EU-UK-4) Topping up in the EU or UK is as simple as finding one of literally thousands of top up locations. The big difference is in the approach. The EU and UK mobile operators see themselves as selling a service. That’s one of the reasons for a better retail experience. But it goes deeper than that. The EU and UK operators also set out from the beginning to make sure what they sell works. Other than when my iPhone roams on O2 in the UK, I have never experienced a service related issue. Speeds are as promised on the data side. Calls placed complete as long as there is coverage, and what’s more the overall ease in which things work, ranging from adding short term services (as I do each trip with T-Mobile in the UK) for mobile data on the Nokia E71 or topping up credit on either my Vodafone or 3 data dongles takes no time at all.
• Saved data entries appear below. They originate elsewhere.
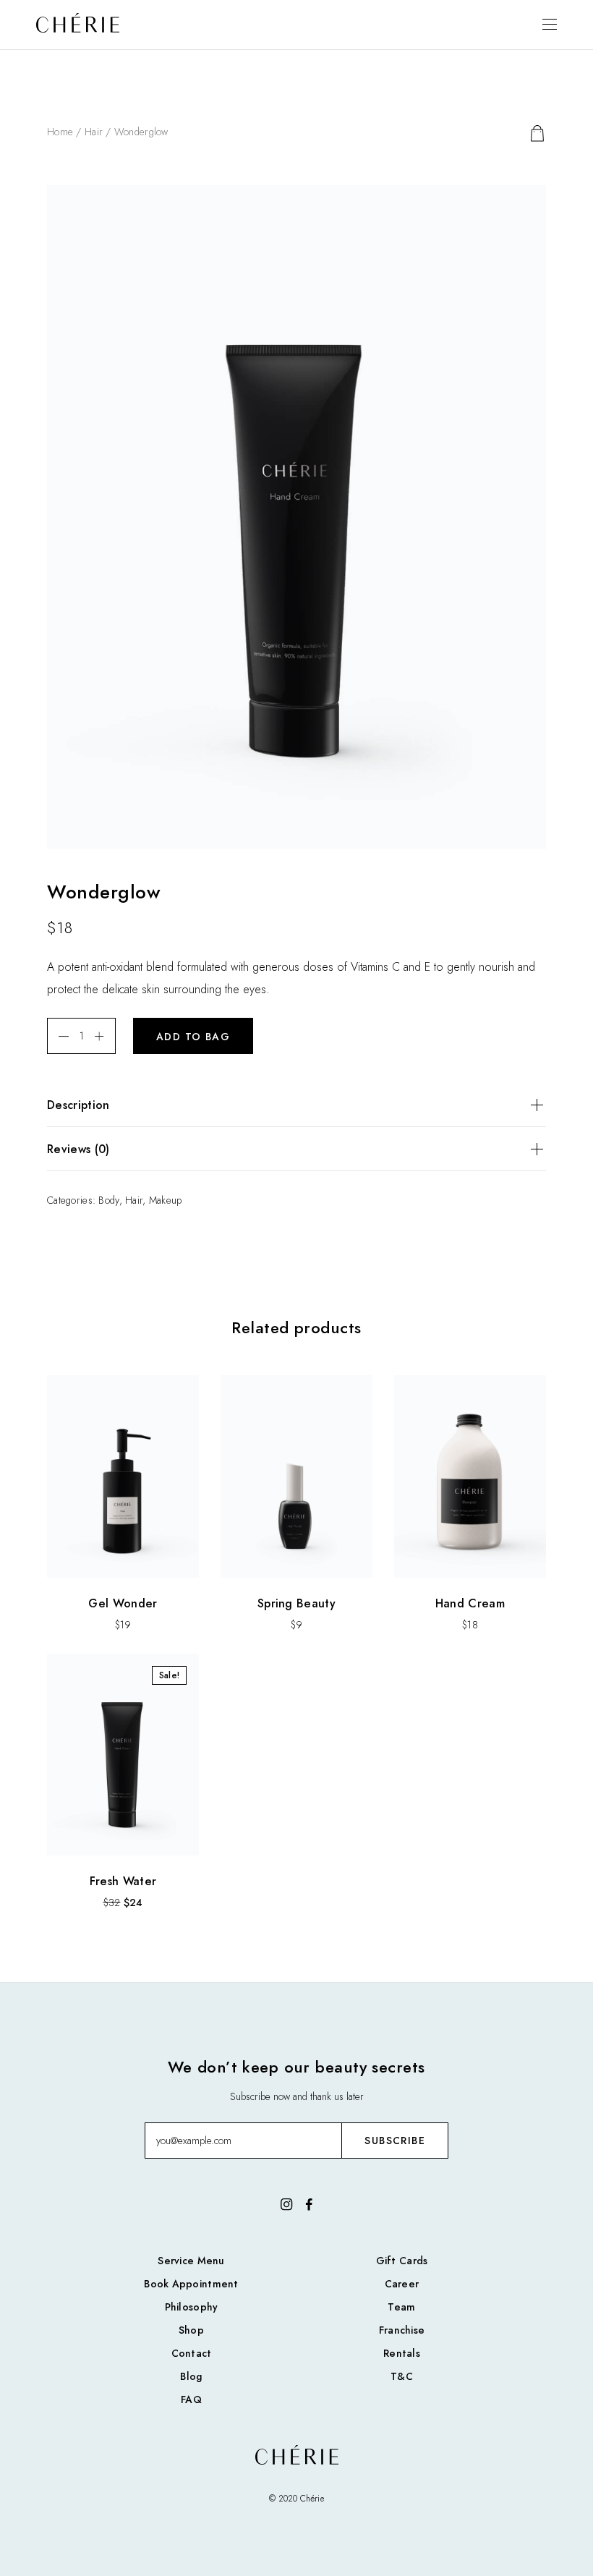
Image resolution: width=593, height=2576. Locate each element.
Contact (191, 2353)
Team (401, 2307)
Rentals (401, 2353)
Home (60, 131)
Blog (191, 2376)
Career (402, 2284)
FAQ (191, 2399)
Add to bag (193, 1036)
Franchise (402, 2330)
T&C (402, 2376)
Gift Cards (402, 2260)
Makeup (165, 1200)
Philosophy (191, 2307)
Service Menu (191, 2260)
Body (108, 1200)
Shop (191, 2330)
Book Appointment (191, 2284)
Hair (94, 131)
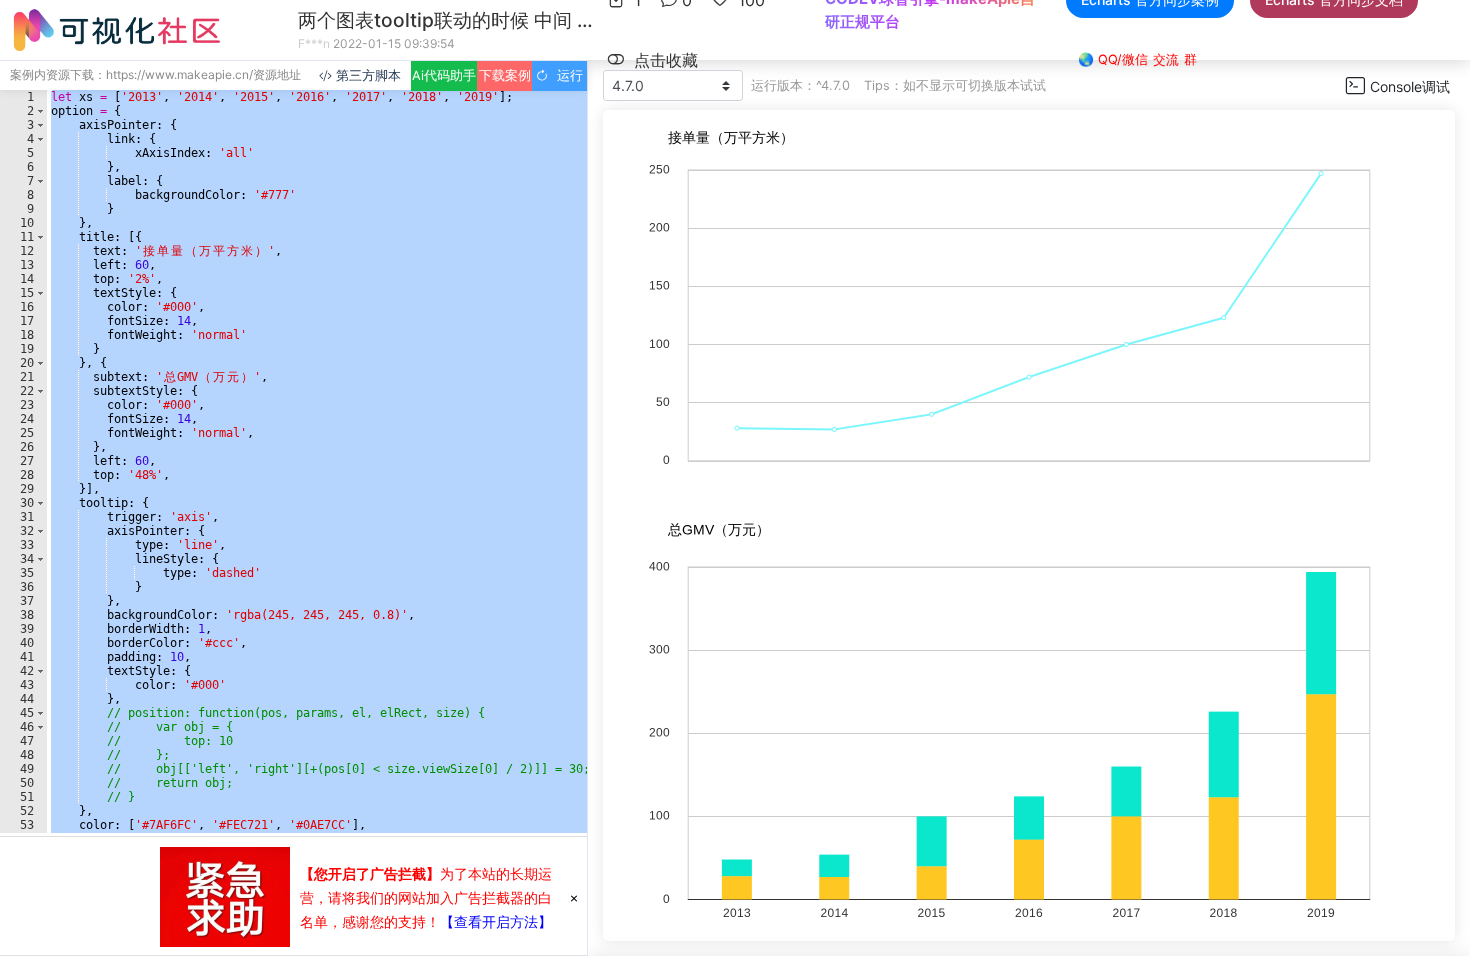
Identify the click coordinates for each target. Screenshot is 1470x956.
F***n (314, 43)
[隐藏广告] (574, 897)
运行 (566, 75)
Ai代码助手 (444, 75)
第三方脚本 (366, 75)
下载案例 (505, 75)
Nothing is so complicated, even in foreign languages that can’t be figured out (even if sometimes Google Translate is required). Only once in memory has anyone really tried to “sell me” a phone, and that was because the pre-paid SIM from Orange was free with the phone in France, than without it saving me some 30 Euros that day. To me, that’s not selling a product, that’s knowing how to better service the customer.
And, when it does come to devices, the product knowledge on the sales floor, especially with the SmartPhones is always far higher.
A few years ago, when starting the Nokia Blogger Relations Program, we decided to use AT&T prepaid SIMs. The process was laborious and at one point in time, only I could do the top ups. In the UK or EU if we wanted 30 – 50 prepaid SIMs today, it would be easy to just walk into any Vodafone, Orange, T-Mobile or 3 store or Carphone Warehouse and the would hand us the SIMs charge really what is for the top up, not the SIM, activate each one and quickly sell me any more of the vouchers that would be needed to continue to top the SIM’s up. Thinking back to the hours my staff and I spent on that process just four years ago and my own personal experience again last year with the AT&T GoPhone, it’s reminiscent of nails on a blackboard, versus a skate on fresh ice, or a run down the slopes on fresh powder.
But that’s what happens when you have a product culture, taught in business school, honed by Coke, Pepsi, GE, P&G, Levi’s and Miller Brewing driving the customer experience today. Even Starbucks, which has fallen over the past few years has too lost it’s market leading edge because it became all about the product and not the service experience that got them to the top. When you look at McDonalds, or Dominos, they are in the food service industry and yet, even in down economies they find ways to thrive. So while they may continue to bring out new products to stay ahead of the competition, they still remember to make every experience about the “servicing” of the customer. When you think about it, they really don’t try to “sell” you the product, the service experience is what does that itself.
To put it another way, the world’s oldest profession, has never been productized, and those that practice it, always “service” the client. Given how long that industry has been around, one has to think that being service oriented, versus product oriented, sure keeps the business going, and the customer “happy” in the end. Given the product centric approach we find in the USA being so rampant we also know one more thing from experience, that being “just who is getting screwed in the end” vs. the more service oriented approach, where the customer can leave, and when they do, know they left either doing the proverbial screwing or knowing they can by simply taking their business elsewhere.
So there you have it. Does you mobile operator sell products, or deliver you service? In my mind as we move to a more services based technology economy, it will be the operator who understands “service” and that it means who will win the hearts, minds and wallets of the customer.